Casal está a 1 voto, no Supremo, de se livrar do crime de lavagem de dinheiro

Bruno Tavares e Fausto Macedo, O Estadao de S.Paulo

26 de novembro de 2009 | 00h00

O casal Sônia e Estevam Hernandes, líderes da Igreja Renascer em Cristo, está a um voto de se livrar da acusação de lavagem de dinheiro que lhe é imputada pelo Ministério Público Estadual (MPE). Dois ministros do Supremo Tribunal Federal (STF), Marco Aurélio Mello e José Antonio Dias Toffoli, da 1ª Turma, já acolheram habeas corpus impetrado pela defesa e ordenaram o trancamento da ação penal aberta em 2006.

A turma é composta por cinco ministros. Se o habeas corpus em favor dos Hernandes receber mais um voto favorável, o processo será arquivado.

Segundo a denúncia do MPE, os Hernandes teriam ocultado bens de origem supostamente ilícita. A Promotoria de Justiça sustenta que o crime foi praticado por meio de organização criminosa. É o ponto crucial do julgamento no STF, interrompido pela ministra Cármen Lúcia, que pediu vista dos autos. O Código Penal brasileiro não abriga definição legal para organização criminosa.

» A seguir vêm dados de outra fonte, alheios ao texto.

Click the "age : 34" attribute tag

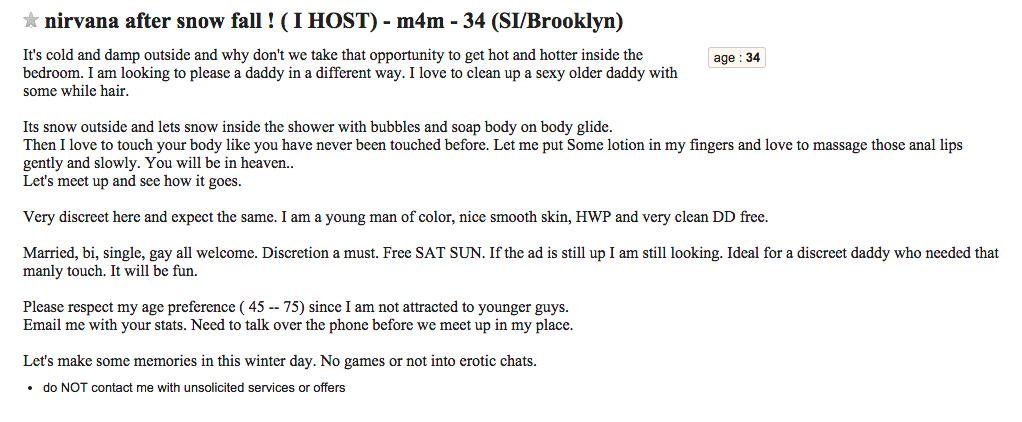tap(737, 57)
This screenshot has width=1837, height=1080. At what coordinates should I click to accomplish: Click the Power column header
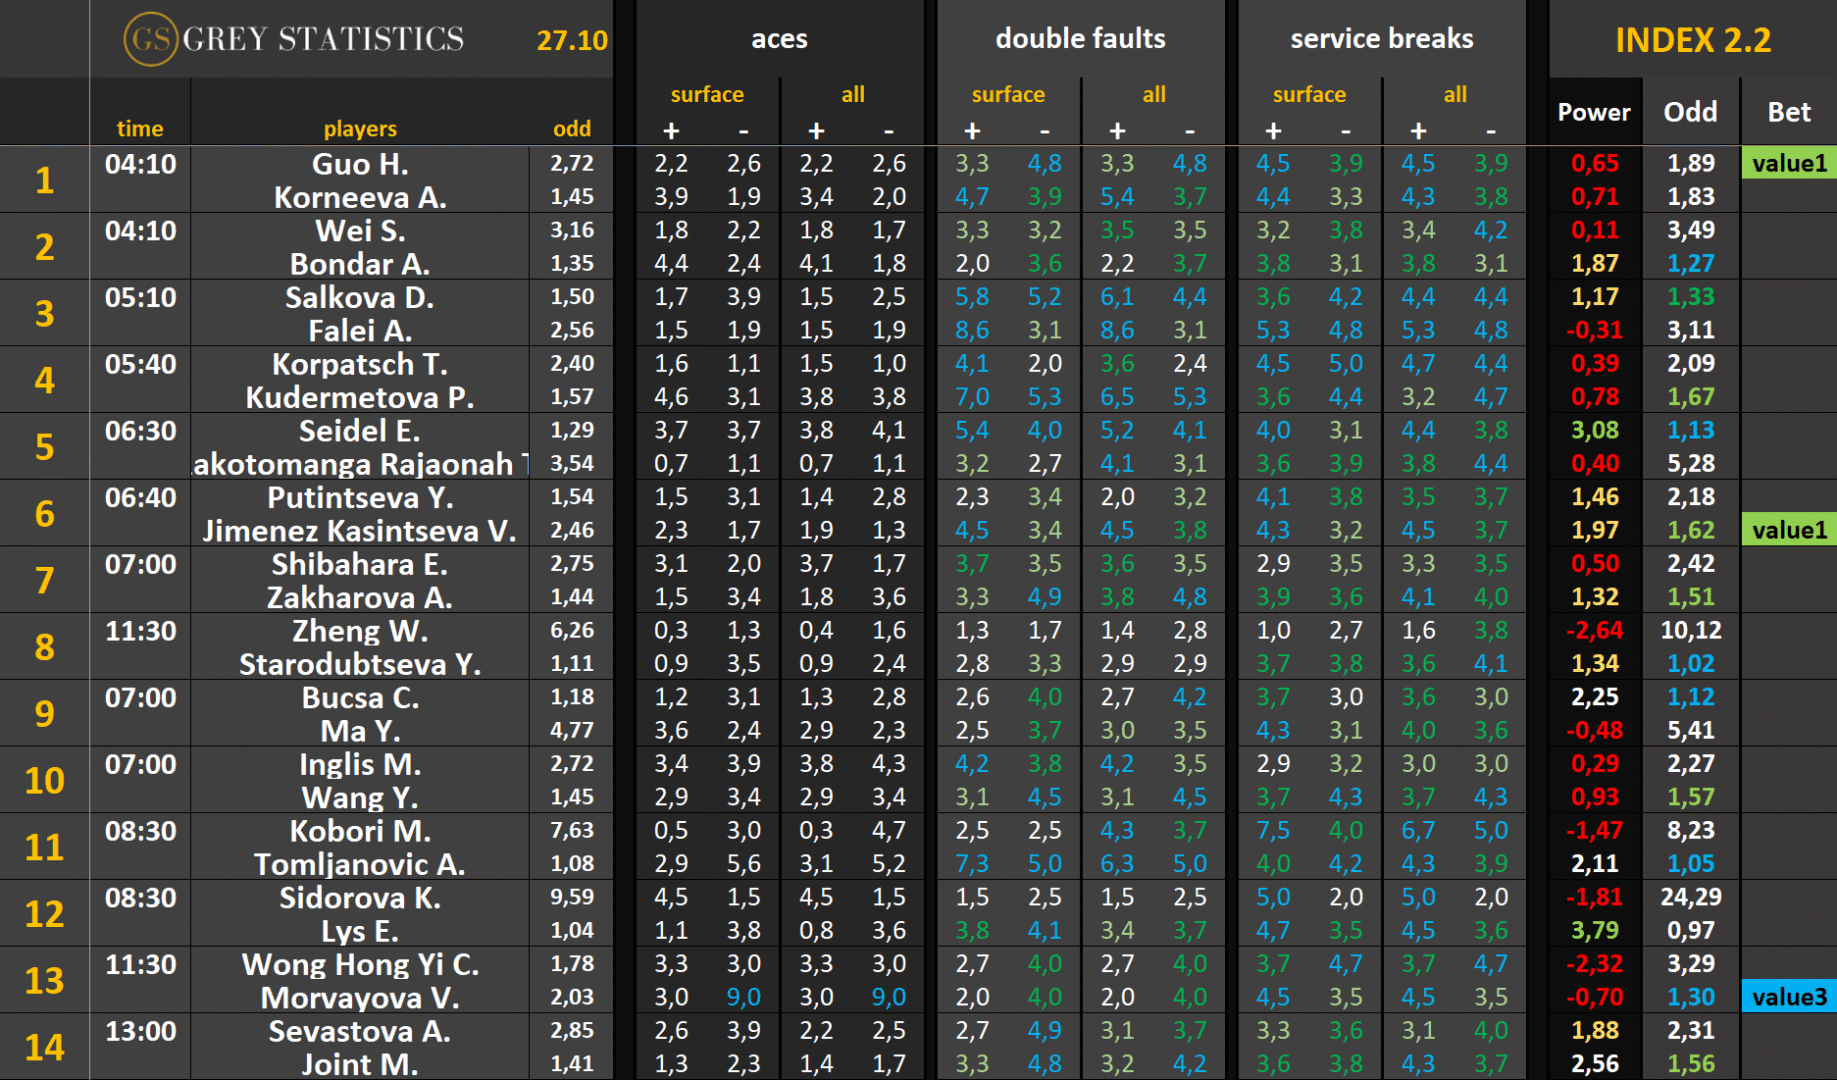point(1593,112)
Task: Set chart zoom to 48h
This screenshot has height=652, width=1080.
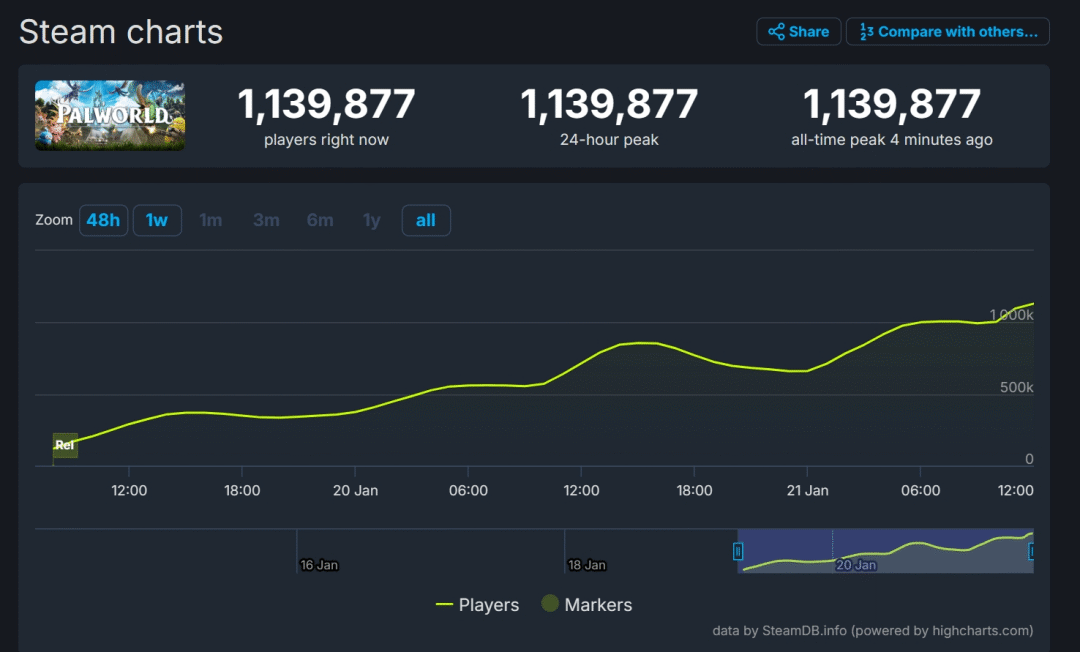Action: pos(103,220)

"É a primeira vez que o Supremo enfrenta essa questão", disse o criminalista Luiz Flávio Borges D"Urso, que defende os líderes da Renascer. "No meu entendimento, se não há tipo penal, não há crime." Mas o MPE argumenta que a acusação contra os Hernandes é por lavagem de dinheiro a partir do emprego de organização criminosa. Para caracterizar lavagem, a legislação estabelece a necessidade de comprovação de um crime antecedente, como corrupção. Entretanto, a Convenção das Nações Unidas contra o Crime Organizado Transnacional, da qual o Brasil é signatário, definiu o crime organizado.

Em seu voto, o ministro Marco Aurélio, relator do habeas corpus, assevera que não há "previsão normativa suficiente a concluir-se pela existência do crime de organização criminosa". Segundo ele, "a introdução da convenção ocorreu por meio de simples decreto".

EVASÃO

Ontem, o casal participou de audiência em outro processo, em tramitação na 6ª Vara Criminal Federal de São Paulo, em que é acusado de evasão de divisas e falsidade ideológica. O caso se refere ao flagrante da polícia americana, que pegou, em 7 de janeiro de 2007, os dirigentes da Renascer com US$ 56,4 mil escondidos em uma bíblia. Eles cumpriram pena na Flórida (EUA) até conseguirem autorização para retornar ao Brasil.

Em São Paulo, o Ministério Público Federal (MPF) pediu abertura de processo contra o casal porque os Hernandes saíram do País sem declarar a quantia - a lei obriga comunicação quando o montante transportado é superior a R$ 10 mil.

Na audiência de ontem, presidida pelo juiz Fausto Martin De Sanctis, foram ouvidas duas testemunhas de defesa - dois bispos da Renascer que atestaram os "bons antecedentes" dos réus. Para hoje estão previstas os depoimentos de mais seis testemunhas de defesa, além do interrogatório do casal.

Pelo novo rito do Código de Processo Penal, que concentra em uma audiência relatos de testemunhas e manifestações de acusação e defesa, o casal pode ser julgado ainda hoje.